Ce l’aveva con tutti. Si entusiasmava all’idea di sequestri e rapine. Era un balordo viziato, che voleva diventare qualcuno. Gli piaceva esercitare un potere assoluto su un’altra persona. Ma senza i suoi amici non ce l’avrebbe fatta. Ha sempre bisogno di complici, di qualcuno che gli faccia da sponda, lui.
A un certo punto ci hanno divise. Rosaria l’hanno portata nel bagno di sopra. Poi sono tornati da me. Ho capito che l’unica, minuscola speranza che mi rimaneva era fingermi morta. Gianni Guido mi aveva fatto sdraiare per terra, mi aveva messo un piede sul petto e legato una cinghia attorno al collo. Ha tirato così forte che alla fine la fibbia si è rotta. Allora ha cominciato a infierire con la spranga e con i calci in testa.
Izzo si esaltava nel dare ordini. Provava gusto nel vedermi soffrire. A un certo punto, ho sentito una voce che diceva: — Questa non muore mai! —. Allora ho deciso di stare immobile, come un animale paralizzato di fronte al pericolo. Sono rimasta così ferma che Izzo e gli altri due hanno pensato di avermi uccisa. Mi colpivano e io non fiatavo: una morta non prova dolore.
Poi, assieme a Rosaria, che avevano annegato nella vasca da bagno, al piano di sopra, ci hanno caricate nel bagagliaio di una macchina.
Ricordo che durante il viaggio verso Roma scherzavano: — Silenzio! Qui ci sono due morte —. E nel mangianastri avevano messo la colonna sonora dell’Esorcista. Per fortuna, arrivati a Roma, hanno parcheggiato la macchina. Volevano andare a cena prima di disfarsi dei nostri corpi. Quando non li ho più sentiti, ho cominciato a urlare con il poco fiato che mi era rimasto.
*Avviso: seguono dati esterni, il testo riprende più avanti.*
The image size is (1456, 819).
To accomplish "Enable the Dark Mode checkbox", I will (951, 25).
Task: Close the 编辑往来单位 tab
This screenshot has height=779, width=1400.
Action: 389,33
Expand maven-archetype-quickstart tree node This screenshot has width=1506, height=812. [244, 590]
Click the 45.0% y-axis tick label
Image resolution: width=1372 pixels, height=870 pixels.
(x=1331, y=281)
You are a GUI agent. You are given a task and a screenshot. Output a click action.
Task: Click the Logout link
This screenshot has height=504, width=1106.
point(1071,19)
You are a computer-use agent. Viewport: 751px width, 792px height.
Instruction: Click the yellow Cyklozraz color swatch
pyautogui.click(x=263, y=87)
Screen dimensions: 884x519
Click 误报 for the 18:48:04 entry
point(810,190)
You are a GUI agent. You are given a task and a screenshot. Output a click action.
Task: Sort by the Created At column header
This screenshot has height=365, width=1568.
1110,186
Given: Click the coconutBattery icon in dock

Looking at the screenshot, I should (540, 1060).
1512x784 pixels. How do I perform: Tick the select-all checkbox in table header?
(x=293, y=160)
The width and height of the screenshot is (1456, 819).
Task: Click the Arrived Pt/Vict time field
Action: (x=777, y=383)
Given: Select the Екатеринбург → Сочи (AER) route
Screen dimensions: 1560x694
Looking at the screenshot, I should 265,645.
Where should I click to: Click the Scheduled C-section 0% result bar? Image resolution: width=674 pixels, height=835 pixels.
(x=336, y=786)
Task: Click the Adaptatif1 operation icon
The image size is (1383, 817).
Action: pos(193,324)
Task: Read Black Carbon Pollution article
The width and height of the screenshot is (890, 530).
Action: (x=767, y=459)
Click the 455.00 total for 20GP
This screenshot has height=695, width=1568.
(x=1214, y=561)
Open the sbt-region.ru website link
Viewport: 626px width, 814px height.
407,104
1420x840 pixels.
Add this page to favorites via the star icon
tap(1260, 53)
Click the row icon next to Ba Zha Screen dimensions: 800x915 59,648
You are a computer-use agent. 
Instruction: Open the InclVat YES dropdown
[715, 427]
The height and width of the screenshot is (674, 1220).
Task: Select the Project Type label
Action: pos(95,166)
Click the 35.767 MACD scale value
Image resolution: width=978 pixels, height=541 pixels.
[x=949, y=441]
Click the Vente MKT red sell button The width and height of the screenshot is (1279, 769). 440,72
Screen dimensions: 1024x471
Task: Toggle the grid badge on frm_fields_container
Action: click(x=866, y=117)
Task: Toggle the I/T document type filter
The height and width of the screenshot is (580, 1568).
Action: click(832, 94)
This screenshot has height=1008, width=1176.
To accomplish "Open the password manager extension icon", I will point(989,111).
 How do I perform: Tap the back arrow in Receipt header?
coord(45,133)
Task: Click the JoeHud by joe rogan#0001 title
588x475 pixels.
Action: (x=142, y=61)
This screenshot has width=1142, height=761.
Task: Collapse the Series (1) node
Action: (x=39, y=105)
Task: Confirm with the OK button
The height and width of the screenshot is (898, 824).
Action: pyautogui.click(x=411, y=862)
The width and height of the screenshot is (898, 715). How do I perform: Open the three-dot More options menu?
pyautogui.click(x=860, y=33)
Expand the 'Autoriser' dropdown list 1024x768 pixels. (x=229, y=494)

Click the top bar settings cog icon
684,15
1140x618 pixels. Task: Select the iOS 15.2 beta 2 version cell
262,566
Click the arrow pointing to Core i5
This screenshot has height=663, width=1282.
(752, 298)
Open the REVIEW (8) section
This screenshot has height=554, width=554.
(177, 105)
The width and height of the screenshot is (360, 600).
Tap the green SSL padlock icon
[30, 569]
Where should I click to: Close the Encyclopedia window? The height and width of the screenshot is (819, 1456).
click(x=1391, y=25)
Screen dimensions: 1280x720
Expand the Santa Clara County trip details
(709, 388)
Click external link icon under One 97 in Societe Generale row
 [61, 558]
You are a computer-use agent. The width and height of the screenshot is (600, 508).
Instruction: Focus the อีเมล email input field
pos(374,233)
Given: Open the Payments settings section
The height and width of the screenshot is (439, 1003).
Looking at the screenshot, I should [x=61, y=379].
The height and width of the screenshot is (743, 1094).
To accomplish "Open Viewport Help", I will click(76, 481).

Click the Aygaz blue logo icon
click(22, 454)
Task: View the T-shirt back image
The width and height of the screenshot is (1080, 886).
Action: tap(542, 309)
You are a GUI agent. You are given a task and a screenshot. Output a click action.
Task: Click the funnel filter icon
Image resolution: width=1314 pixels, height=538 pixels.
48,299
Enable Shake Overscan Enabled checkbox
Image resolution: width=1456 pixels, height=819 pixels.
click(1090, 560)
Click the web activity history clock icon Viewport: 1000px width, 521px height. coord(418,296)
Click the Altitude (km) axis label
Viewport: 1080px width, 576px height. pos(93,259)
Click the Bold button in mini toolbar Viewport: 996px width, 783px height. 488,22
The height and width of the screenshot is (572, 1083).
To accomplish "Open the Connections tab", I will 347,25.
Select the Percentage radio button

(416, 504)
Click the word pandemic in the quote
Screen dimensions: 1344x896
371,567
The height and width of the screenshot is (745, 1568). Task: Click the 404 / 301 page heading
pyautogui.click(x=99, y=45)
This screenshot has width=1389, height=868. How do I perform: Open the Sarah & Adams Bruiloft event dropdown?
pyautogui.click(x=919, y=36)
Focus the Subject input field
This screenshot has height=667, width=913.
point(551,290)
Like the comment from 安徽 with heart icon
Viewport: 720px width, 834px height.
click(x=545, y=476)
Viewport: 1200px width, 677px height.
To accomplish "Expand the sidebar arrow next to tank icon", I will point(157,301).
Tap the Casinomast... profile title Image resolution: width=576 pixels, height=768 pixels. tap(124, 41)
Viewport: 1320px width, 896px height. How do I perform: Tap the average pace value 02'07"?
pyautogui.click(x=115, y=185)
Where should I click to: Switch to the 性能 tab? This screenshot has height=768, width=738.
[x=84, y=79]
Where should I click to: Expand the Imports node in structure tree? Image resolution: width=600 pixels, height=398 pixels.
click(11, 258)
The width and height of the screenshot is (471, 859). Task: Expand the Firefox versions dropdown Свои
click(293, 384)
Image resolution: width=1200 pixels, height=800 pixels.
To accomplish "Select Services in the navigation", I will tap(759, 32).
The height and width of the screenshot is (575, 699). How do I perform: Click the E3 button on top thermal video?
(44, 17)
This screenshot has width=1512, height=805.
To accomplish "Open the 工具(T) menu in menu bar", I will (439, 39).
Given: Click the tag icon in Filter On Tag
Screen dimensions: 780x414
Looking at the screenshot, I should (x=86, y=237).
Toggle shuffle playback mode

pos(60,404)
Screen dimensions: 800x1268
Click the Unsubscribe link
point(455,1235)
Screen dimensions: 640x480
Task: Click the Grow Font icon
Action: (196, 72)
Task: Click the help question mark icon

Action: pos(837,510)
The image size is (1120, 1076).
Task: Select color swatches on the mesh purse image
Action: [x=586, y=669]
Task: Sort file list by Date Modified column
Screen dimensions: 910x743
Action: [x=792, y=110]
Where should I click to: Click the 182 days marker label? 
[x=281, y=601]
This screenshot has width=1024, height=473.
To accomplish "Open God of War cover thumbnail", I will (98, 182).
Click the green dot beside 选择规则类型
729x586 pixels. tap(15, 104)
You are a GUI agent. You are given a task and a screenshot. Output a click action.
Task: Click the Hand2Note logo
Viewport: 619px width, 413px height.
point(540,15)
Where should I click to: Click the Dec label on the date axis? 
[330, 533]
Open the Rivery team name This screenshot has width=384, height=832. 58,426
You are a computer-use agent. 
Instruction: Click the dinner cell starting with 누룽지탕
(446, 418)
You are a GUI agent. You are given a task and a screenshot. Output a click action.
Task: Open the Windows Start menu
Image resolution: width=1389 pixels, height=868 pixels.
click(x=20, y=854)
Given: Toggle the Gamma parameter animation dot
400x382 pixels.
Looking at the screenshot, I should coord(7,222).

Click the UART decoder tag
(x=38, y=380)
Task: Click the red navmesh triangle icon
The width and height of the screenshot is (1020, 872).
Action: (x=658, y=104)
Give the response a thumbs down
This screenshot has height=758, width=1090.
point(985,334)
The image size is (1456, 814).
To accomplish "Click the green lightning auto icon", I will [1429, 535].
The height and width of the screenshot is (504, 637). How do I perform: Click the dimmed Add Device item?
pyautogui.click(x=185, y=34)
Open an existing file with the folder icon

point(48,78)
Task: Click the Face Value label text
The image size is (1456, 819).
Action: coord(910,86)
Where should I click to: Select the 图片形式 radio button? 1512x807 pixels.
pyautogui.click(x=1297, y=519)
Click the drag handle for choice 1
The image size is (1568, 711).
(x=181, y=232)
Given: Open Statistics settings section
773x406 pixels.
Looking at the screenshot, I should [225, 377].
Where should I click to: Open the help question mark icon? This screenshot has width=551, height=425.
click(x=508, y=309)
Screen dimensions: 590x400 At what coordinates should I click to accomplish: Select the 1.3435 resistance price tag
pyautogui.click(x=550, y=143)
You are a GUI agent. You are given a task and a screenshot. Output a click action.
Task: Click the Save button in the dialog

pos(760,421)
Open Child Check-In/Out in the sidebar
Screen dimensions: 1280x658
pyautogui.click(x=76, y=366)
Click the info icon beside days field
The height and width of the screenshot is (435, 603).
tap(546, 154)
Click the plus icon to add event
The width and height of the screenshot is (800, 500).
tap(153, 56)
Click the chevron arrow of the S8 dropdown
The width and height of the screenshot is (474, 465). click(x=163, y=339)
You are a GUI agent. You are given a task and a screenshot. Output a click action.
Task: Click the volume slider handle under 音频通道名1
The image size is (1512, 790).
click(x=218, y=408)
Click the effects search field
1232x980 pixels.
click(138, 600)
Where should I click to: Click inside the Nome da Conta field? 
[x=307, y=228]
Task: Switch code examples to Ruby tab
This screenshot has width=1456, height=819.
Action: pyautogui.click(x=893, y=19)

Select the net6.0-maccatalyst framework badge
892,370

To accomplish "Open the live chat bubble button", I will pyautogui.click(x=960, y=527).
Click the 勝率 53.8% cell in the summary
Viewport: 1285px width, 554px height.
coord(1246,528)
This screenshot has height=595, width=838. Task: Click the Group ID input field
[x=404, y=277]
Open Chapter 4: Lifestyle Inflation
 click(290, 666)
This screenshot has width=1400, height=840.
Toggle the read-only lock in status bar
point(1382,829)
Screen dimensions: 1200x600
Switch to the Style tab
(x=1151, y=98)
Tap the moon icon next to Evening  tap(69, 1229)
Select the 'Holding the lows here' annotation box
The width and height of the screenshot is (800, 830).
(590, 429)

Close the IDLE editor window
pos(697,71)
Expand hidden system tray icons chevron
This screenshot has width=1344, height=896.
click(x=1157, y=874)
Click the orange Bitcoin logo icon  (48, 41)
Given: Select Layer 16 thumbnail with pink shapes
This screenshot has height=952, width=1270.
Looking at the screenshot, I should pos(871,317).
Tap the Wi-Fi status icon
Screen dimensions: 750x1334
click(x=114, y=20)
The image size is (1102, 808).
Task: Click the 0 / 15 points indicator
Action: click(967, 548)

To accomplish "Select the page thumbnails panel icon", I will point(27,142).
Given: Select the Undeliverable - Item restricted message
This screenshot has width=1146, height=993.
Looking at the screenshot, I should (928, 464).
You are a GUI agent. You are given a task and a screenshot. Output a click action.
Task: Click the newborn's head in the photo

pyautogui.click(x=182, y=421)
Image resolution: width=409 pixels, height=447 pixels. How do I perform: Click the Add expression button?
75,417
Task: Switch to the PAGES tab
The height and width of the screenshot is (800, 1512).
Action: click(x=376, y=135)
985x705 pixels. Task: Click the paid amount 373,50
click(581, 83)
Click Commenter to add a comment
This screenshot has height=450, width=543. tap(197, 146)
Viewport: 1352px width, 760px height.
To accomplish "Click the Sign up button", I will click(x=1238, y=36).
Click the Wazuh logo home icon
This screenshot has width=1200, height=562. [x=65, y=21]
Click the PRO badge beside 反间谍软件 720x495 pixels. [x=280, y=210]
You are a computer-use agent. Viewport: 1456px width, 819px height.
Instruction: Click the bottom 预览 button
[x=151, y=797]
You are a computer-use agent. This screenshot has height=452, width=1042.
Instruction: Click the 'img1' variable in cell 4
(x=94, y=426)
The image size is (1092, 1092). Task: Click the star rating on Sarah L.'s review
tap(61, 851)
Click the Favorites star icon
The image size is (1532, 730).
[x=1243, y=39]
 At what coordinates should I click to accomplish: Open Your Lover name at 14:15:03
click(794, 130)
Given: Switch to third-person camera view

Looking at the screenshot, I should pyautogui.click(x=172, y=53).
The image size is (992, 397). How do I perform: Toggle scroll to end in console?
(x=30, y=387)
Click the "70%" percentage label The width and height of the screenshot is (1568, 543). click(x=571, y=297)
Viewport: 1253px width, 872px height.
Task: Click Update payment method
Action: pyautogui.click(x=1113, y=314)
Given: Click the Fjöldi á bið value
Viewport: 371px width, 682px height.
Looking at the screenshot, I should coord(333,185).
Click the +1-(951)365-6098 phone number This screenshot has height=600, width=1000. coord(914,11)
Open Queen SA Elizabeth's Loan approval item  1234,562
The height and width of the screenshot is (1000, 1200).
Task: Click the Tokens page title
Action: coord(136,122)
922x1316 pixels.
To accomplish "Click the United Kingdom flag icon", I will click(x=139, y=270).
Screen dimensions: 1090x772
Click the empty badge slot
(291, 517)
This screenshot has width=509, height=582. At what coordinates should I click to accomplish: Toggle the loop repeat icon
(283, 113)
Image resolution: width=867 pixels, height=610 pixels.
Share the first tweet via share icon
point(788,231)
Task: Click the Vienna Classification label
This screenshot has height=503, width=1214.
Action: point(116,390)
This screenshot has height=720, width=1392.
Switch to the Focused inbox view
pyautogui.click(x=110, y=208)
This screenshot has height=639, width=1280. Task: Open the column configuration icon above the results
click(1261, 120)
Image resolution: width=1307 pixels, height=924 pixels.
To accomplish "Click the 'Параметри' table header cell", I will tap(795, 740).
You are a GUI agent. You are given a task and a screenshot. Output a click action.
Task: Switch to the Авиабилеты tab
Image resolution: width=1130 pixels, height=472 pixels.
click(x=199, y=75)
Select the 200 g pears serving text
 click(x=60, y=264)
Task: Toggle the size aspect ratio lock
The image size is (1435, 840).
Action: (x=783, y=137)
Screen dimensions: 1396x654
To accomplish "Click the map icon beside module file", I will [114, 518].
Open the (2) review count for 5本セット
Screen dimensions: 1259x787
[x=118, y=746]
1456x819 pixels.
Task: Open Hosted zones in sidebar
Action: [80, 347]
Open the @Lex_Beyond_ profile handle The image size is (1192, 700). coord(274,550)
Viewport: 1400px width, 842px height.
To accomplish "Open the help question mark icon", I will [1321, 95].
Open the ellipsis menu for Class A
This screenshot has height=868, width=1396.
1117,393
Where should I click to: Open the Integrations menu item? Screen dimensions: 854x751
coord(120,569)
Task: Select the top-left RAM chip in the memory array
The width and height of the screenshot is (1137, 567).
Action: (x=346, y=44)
Ho affrontato un processo a porte aperte. Ricordo l’avvocato di Izzo che diceva: — I tre giovani non volevano uccidere la Colasanti. L’hanno colpita in testa ma non è uscito neanche un po’ di cervello
Nel 2012 ho conosciuto Letizia Lopez, sorella di Rosaria, in occasione di uno spettacolo sui fatti del Circeo: “L’importanza di chiamarsi Donatella”, di Donatella Mei. Era evidente, parlando con lei, quanto la vicenda avesse colpito le famiglie Lopez e Colasanti, che avevano subito, a detta di Letizia, pressioni per ottenere il ritiro delle denunce e altre richieste rivolte in maniera continuativa e quasi intimidatoria
Letizia era convinta che quel 29 settembre al Circeo non ci fossero solo Izzo, Ghira e Guido: era certa che anche altri soggetti, almeno 3, avevano partecipato al massacro e che non fossero stati indagati e neppure nominati nelle denunce e nei processi, in virtù della loro appartenenza a famiglie altolocate e potenti, Mi disse che Izzo, prima del Circeo, aveva già stuprato delle ragazze, sembra studentesse del suo liceo, che non lo avevano denunciato per la vergogna; per queste violenze aveva anche inventato un termine “lo sfascio”.
Andrea Ghira pare sia deceduto nel 1994, a 41 anni, per overdose mentre era in forze alla Legione Straniera, e sepolto sotto una lapide che riporta il nome di Massimo Testa de Andres. Angelo Izzo sta scontando due ergastoli. Gianni Guido, ha saldato il suo debito con la giustizia nel 2009, con uno sconto di pena di 8 anni ottenuto grazie all’indulto. E’ stato visto spesso a Roma mentre camminava, un signore di mezza età come tanti, dall’aspetto normale e, quasi, inoffensivo.